Is the horizon of every nationalist independence?

Like any ideology, nationalism has amphibious aspects. It is protean and infinitely adaptable. It is not true that it was a one-way street and that the 21st century would destroy it. It is very adaptable, we see it in Scotland, we see it in Russia, we see it in China. We see it in the United States. The question is to act in the knowledge that it has those potentialities. Just as you know that nationalism can produce wars and you try to avoid that, for rational reasons, if you know that nationalism can lead to an assault on constitutional legality, you should try to act to prevent that from happening. In that sense, we have to learn from the lessons of the past.

2017 has already happened and we have to learn. Nationalists are autonomous beings who make their own decisions. But I am not a nationalist. My responsibility, or that of those of us who are not Catalan nationalists, is not to wait for them to make the right decision, but to create the framework that guarantees at least the basic issues that we consider desirable in a liberal democracy.

▸ **Stored records**
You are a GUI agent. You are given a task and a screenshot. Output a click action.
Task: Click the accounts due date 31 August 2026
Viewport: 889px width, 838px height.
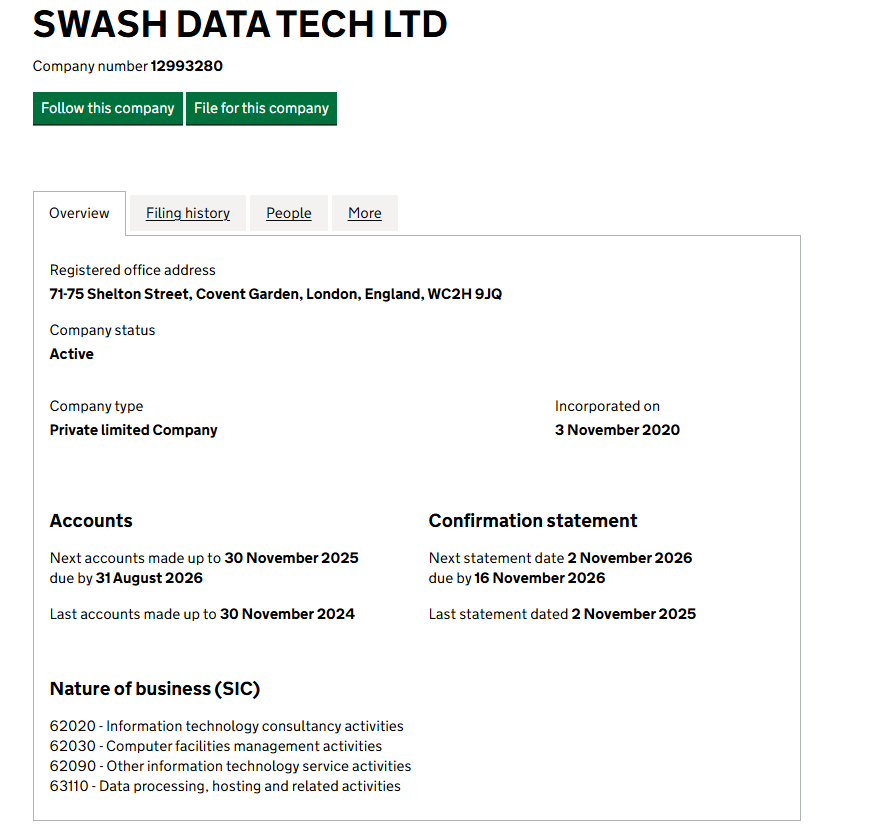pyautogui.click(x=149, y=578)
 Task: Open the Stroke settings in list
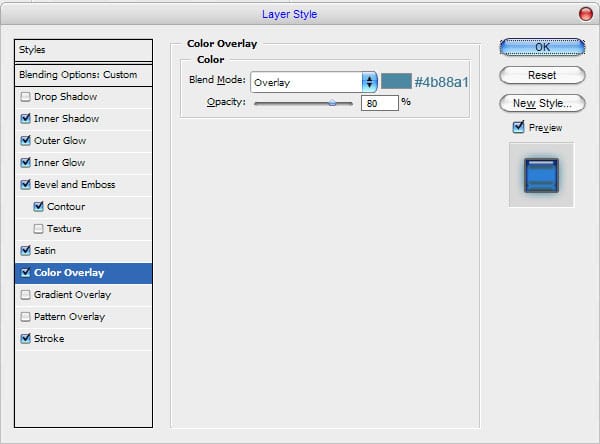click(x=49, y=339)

▸ **Questions to answer**
• a. Answer these questions about the passage on nationalism:
(i) Which four places does it name where nationalism can be seen?
(ii) What year does it say has already happened?
(iii) Does the speaker claim to be a nationalist?
• b. Rewrite the stretch of the passage on nationalism from "2017 has already" through "a liberal democracy.", swapping "autonomous" for "independent".
The records are separate material from the text.

▸ **Solutions by task**
• a.
(i) Scotland, Russia, China and the United States.
(ii) 2017.
(iii) No. The speaker says, "But I am not a nationalist."

• b.
2017 has already happened and we have to learn. Nationalists are independent beings who make their own decisions. But I am not a nationalist. My responsibility, or that of those of us who are not Catalan nationalists, is not to wait for them to make the right decision, but to create the framework that guarantees at least the basic issues that we consider desirable in a liberal democracy.